Saved entries:
○ ○ ○ ○ ○ ○ ○
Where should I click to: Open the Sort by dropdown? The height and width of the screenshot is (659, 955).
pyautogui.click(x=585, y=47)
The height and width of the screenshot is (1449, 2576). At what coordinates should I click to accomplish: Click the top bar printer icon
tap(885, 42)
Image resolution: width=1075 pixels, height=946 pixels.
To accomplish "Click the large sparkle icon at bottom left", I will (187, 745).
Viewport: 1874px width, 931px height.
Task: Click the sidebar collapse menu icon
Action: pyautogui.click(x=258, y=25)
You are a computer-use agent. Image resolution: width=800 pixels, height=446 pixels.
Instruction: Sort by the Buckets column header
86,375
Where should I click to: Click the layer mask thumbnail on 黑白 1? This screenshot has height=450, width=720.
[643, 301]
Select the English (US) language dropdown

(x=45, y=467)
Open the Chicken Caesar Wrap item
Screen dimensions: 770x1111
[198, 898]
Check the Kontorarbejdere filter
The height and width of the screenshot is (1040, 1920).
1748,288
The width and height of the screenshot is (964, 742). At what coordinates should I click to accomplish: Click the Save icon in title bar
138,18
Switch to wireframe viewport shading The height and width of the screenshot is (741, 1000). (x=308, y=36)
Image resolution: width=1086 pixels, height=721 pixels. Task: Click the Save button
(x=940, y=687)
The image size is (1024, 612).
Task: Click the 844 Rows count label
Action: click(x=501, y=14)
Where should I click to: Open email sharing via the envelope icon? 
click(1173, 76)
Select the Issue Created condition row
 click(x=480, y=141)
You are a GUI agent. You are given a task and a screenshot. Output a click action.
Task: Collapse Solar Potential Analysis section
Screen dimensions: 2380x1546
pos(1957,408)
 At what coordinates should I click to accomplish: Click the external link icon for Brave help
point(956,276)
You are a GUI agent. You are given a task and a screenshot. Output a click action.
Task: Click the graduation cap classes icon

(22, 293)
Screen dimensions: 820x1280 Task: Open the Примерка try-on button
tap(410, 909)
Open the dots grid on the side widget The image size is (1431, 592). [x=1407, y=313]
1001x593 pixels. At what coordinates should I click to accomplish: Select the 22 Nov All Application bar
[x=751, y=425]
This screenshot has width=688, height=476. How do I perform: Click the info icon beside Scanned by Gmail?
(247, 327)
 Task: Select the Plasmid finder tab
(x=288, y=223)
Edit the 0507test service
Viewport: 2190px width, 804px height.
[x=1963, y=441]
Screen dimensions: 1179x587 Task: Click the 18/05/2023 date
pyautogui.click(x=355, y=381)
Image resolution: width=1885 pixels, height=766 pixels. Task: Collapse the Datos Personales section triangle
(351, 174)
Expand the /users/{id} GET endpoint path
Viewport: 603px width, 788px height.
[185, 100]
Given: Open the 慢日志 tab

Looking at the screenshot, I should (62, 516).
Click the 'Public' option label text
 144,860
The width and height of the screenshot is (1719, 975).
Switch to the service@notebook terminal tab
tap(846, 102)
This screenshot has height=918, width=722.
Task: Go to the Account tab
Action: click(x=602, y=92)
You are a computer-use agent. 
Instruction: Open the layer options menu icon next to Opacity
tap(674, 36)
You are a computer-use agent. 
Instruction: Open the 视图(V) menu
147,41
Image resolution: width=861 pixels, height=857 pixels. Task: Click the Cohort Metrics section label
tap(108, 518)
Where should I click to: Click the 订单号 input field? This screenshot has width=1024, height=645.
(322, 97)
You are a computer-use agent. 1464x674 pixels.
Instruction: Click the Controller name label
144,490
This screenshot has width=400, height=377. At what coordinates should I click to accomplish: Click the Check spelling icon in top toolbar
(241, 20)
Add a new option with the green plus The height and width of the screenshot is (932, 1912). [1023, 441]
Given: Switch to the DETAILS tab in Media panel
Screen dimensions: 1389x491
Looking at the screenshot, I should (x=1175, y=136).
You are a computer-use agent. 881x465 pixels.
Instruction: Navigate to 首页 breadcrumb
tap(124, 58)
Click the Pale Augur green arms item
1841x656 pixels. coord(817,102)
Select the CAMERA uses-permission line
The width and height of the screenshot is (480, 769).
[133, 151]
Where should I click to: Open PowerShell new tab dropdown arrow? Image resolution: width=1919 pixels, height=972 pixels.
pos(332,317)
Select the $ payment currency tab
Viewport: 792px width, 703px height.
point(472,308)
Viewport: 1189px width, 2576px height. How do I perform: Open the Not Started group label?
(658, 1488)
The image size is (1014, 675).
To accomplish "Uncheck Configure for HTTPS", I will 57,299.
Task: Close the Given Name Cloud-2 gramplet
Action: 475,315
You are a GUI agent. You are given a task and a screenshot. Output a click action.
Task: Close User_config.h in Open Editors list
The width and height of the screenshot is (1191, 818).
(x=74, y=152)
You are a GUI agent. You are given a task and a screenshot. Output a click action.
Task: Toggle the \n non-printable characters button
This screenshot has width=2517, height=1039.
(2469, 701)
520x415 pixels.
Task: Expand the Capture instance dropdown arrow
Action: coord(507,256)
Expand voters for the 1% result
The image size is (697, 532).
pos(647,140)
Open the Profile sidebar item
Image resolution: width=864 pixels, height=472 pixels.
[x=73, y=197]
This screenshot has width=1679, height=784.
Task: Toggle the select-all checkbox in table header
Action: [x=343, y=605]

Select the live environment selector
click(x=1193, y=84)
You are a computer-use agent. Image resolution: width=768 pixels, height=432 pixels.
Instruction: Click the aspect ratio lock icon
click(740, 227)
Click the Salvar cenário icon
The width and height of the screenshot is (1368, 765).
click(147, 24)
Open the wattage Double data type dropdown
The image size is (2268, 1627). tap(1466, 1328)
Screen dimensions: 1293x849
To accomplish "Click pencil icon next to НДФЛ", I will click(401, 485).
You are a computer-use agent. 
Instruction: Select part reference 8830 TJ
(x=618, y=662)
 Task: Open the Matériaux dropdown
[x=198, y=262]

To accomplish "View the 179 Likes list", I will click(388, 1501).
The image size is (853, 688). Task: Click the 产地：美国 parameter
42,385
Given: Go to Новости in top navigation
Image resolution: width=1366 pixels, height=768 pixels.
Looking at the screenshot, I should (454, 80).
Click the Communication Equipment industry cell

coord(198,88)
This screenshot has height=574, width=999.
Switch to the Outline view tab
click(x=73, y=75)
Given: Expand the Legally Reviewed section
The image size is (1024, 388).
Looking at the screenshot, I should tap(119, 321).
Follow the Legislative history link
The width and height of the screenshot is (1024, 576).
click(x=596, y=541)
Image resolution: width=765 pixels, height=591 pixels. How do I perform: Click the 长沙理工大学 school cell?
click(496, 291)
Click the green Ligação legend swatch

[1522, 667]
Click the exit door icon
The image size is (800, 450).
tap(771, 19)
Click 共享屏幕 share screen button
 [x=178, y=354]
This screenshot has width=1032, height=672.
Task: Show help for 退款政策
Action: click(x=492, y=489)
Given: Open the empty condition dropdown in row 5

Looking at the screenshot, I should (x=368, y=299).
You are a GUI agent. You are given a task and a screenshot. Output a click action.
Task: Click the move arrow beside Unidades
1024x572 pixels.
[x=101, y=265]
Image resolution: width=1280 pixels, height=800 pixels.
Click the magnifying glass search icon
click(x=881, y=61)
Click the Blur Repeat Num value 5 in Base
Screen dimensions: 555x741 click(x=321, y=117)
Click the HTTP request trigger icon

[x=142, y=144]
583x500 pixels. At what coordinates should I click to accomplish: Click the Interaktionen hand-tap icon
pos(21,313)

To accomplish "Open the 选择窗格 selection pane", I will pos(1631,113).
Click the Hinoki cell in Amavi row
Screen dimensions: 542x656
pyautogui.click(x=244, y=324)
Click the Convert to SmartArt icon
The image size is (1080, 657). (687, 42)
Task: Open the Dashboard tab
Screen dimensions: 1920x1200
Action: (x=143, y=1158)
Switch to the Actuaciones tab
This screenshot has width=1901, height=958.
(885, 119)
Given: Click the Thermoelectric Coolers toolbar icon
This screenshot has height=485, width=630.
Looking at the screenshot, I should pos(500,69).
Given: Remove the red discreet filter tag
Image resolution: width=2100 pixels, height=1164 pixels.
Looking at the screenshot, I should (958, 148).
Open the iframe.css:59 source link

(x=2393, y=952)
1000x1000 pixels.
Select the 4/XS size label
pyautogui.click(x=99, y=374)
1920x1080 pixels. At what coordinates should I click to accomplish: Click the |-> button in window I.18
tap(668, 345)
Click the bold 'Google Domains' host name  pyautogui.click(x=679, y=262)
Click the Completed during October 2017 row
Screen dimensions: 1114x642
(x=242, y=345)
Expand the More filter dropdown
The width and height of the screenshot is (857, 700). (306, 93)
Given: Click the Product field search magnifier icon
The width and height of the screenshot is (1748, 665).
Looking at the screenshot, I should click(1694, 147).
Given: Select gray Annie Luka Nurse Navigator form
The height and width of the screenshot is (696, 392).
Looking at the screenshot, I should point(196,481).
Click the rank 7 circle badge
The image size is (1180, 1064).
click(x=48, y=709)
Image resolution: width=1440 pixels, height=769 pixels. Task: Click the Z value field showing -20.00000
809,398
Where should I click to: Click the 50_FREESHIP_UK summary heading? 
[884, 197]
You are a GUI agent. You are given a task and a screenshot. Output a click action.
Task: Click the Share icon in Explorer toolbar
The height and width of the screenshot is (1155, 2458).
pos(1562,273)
○ ○ ○ ○ ○ ○ ○
#### [Your goal]
Repeat verbatim the part of the records that opens with the line containing "Image resolution: width=1075" and closes with the line containing "(x=45, y=467)", both of those lines included.

#### [Right answer]
Image resolution: width=1075 pixels, height=946 pixels.
To accomplish "Click the large sparkle icon at bottom left", I will (187, 745).
Viewport: 1874px width, 931px height.
Task: Click the sidebar collapse menu icon
Action: pyautogui.click(x=258, y=25)
You are a computer-use agent. Image resolution: width=800 pixels, height=446 pixels.
Instruction: Sort by the Buckets column header
86,375
Where should I click to: Click the layer mask thumbnail on 黑白 1? This screenshot has height=450, width=720.
[643, 301]
Select the English (US) language dropdown

(x=45, y=467)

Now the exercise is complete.